Instructions >>
a) In the review of U2 cover albums, what song does Angelique Kidjo perform to open the album?
b) Quote the review of U2 cover albums word for word, everything from "However, in April" down to "of Kampala taxis.".

Selection >>
▼
The thought didn’t thrill me. Especially after a friend tipped me off about a similar, earlier album of U2 covers by US Christian bands (called In The Name of Love – Artists United for Africa). One or two of them sort of work but to my mind, this attempt merely served to illustrate the fact that great contemporary music is far more than the simple dots on the staves. A great song these days is the result of a convergence of poetic and musical inspiration, gifts of improvisation and production, and the chemistry of a group of great performers. U2 have of course had all those in spades (biased, I realise). But all too often, unless Bono or The Edge write songs with others specifically in mind (eg The Wanderer for Johnny Cash, She’s a Mystery to Me for Roy Orbison), it simply doesn’t work when others try to pull it off. Either the arrangement sounds like a pale imitation of the original (eg a guitar lead attempts to sound like Edge and fails) or it tries to do something quite original and has the potential to fall flat on its face.
Now of course, that is a little churlish – Bono in particular have been unstinting in his efforts to bring justice and hope to Africa. And it is entirely consistent that he would allow a host of Christian bands to cover some of their greats in aid of Africa. But still, the album’s ethos aside, it simply doesn’t sound … right. Most US Christian bands (and I haven’t listened to many) seem to be heavily influenced by U2, and The Edge’s playing in particular – so no surprises that they aren’t that well placed to find a radically different approach.
However, in April 08, another album of U2 covers came out – and this is a whole new ball game. Far from being a pastiche, most of the artists here take big risks. For these covers are all performed by African artists and bands – and so the songs are relocated to Africa. They clearly love the music and ethos of U2, each brings their own authentic African voice. For the most part, they don’t even attempt to be U2, to be something that they are not. And that is why the result is intoxicating.
Africa Celebrates U2
Some familiar names and some who should be familiar. The album is perhaps a little uneven (but only a little) – isn’t every anthology or compilation? But it brilliantly combines my two great passions – U2 & Africa. It is full of sun-drenched rhythms and the sorts of sounds we used to hear blaring out of Kampala taxis.
There are some great moments – especially when they go for the more overtly political stuff. Here are a few standouts:
- Angelique Kidjo from Benin kicks off the proceedings in a wonderful French/English mix version of Mysterious Ways. You need to listen to this LOUD to get the full power of her awesome voice.
▲
Recorded information >>
▼
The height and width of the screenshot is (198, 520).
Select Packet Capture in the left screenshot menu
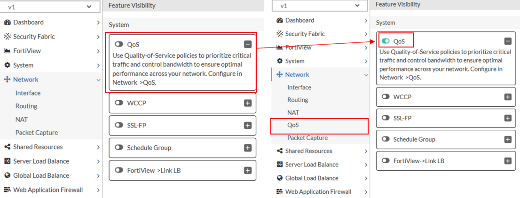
▲
Full solutions >>
a) Mysterious Ways, in a mixed French and English version.

b)
However, in April 08, another album of U2 covers came out – and this is a whole new ball game. Far from being a pastiche, most of the artists here take big risks. For these covers are all performed by African artists and bands – and so the songs are relocated to Africa. They clearly love the music and ethos of U2, each brings their own authentic African voice. For the most part, they don’t even attempt to be U2, to be something that they are not. And that is why the result is intoxicating.
Africa Celebrates U2
Some familiar names and some who should be familiar. The album is perhaps a little uneven (but only a little) – isn’t every anthology or compilation? But it brilliantly combines my two great passions – U2 & Africa. It is full of sun-drenched rhythms and the sorts of sounds we used to hear blaring out of Kampala taxis.